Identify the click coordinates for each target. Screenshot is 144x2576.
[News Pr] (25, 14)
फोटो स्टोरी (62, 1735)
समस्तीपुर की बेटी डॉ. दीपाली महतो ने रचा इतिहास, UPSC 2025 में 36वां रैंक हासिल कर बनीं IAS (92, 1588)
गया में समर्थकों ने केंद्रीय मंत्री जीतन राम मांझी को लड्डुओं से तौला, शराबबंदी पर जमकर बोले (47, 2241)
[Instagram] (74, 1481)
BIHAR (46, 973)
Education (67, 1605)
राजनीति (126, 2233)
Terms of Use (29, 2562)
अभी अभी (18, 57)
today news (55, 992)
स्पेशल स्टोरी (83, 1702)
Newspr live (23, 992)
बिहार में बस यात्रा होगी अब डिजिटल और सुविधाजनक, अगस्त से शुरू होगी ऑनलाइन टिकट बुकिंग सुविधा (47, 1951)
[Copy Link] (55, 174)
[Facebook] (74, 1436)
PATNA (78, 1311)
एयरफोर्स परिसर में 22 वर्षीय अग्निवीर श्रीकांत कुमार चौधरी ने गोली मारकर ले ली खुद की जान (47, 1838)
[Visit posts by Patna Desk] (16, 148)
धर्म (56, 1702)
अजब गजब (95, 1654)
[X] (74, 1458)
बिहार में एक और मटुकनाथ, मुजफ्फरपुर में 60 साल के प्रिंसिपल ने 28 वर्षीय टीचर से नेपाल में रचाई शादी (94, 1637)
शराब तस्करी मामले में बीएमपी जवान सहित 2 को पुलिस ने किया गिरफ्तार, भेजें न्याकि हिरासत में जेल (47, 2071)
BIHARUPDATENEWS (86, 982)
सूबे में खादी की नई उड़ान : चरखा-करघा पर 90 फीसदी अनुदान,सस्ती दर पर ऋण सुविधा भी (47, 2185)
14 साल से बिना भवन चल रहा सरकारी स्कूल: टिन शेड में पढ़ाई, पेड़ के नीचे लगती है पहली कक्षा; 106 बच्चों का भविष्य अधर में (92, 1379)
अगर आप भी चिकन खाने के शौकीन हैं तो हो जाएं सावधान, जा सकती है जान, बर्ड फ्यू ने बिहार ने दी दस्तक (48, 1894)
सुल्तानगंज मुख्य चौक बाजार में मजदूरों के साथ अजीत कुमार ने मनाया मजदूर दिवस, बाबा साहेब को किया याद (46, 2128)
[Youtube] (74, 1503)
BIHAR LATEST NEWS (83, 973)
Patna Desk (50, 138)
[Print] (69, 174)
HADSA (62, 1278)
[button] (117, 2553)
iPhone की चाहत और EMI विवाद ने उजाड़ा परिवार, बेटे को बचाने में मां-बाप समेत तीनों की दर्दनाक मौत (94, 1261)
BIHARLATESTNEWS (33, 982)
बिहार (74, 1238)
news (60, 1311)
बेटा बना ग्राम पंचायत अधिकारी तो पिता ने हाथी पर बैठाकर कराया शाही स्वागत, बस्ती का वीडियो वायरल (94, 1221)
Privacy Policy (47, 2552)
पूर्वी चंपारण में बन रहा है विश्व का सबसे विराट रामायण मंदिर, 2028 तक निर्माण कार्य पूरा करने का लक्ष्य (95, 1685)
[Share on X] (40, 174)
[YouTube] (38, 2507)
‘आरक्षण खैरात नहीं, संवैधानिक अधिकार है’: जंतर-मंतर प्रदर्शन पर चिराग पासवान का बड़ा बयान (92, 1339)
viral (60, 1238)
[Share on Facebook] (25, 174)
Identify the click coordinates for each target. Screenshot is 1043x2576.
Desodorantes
────
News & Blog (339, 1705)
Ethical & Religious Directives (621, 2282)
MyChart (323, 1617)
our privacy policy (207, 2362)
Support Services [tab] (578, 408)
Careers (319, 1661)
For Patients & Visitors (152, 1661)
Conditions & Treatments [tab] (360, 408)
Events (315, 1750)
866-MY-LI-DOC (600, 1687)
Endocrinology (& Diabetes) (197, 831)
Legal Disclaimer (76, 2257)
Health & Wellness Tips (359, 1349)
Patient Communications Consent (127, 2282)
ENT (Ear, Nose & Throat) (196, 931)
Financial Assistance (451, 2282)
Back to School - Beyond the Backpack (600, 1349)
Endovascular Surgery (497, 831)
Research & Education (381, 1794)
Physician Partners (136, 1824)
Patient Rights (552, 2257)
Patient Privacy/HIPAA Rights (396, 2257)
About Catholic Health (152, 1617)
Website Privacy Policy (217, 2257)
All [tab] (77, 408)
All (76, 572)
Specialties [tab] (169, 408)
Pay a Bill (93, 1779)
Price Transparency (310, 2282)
────
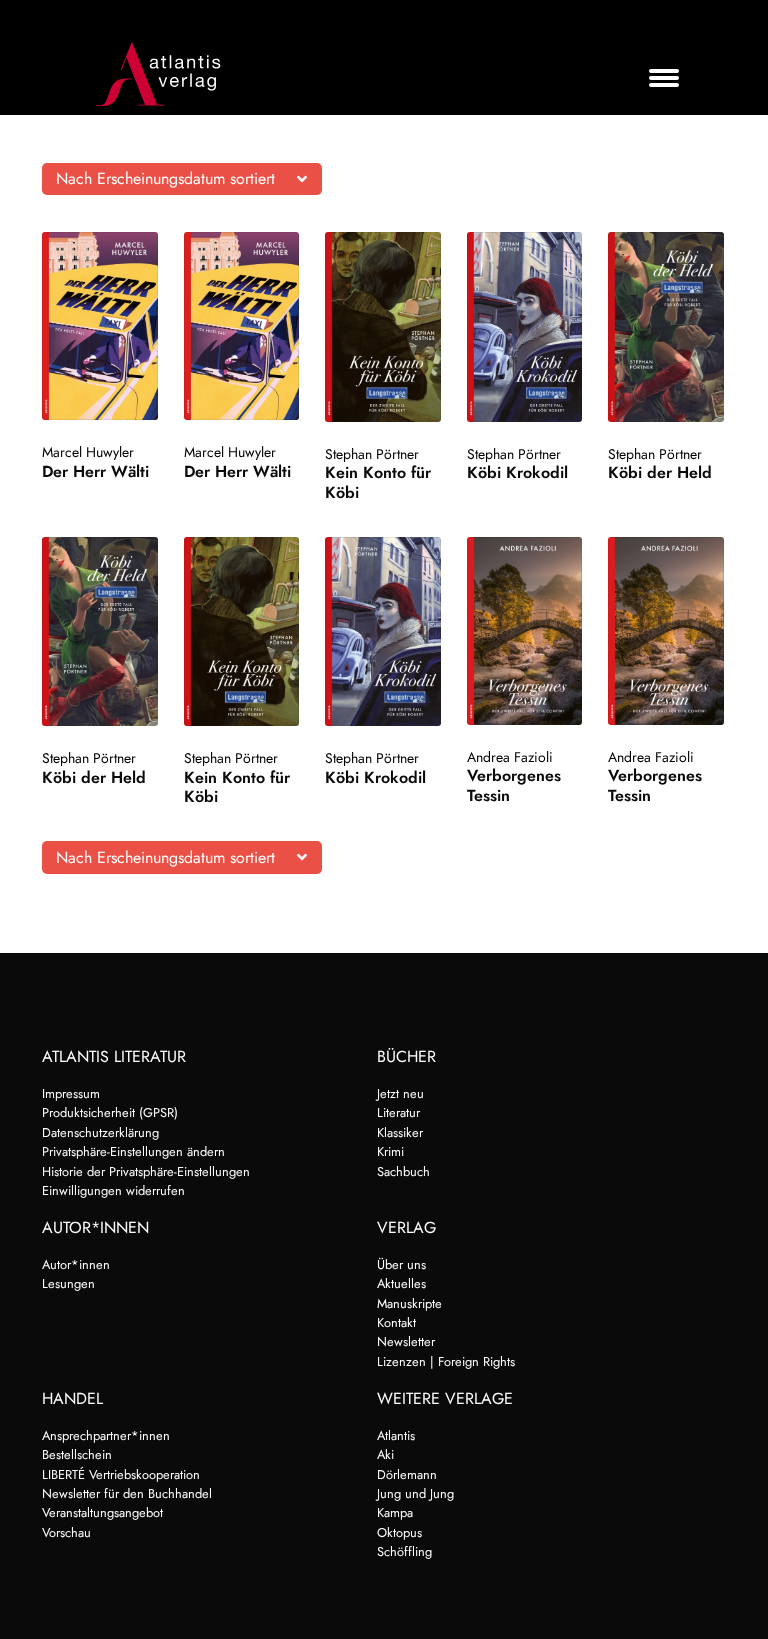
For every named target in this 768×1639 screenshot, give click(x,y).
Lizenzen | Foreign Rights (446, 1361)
────
**Your objective**
Taking the entries above, write out exactly the lines starting with the line containing "Patient Rights (552, 2257)" and going on through the line containing "Price Transparency (310, 2282)", both included, and nothing else.

**Response to this task**
Patient Rights (552, 2257)
Patient Privacy/HIPAA Rights (396, 2257)
About Catholic Health (152, 1617)
Website Privacy Policy (217, 2257)
All [tab] (77, 408)
All (76, 572)
Specialties [tab] (169, 408)
Pay a Bill (93, 1779)
Price Transparency (310, 2282)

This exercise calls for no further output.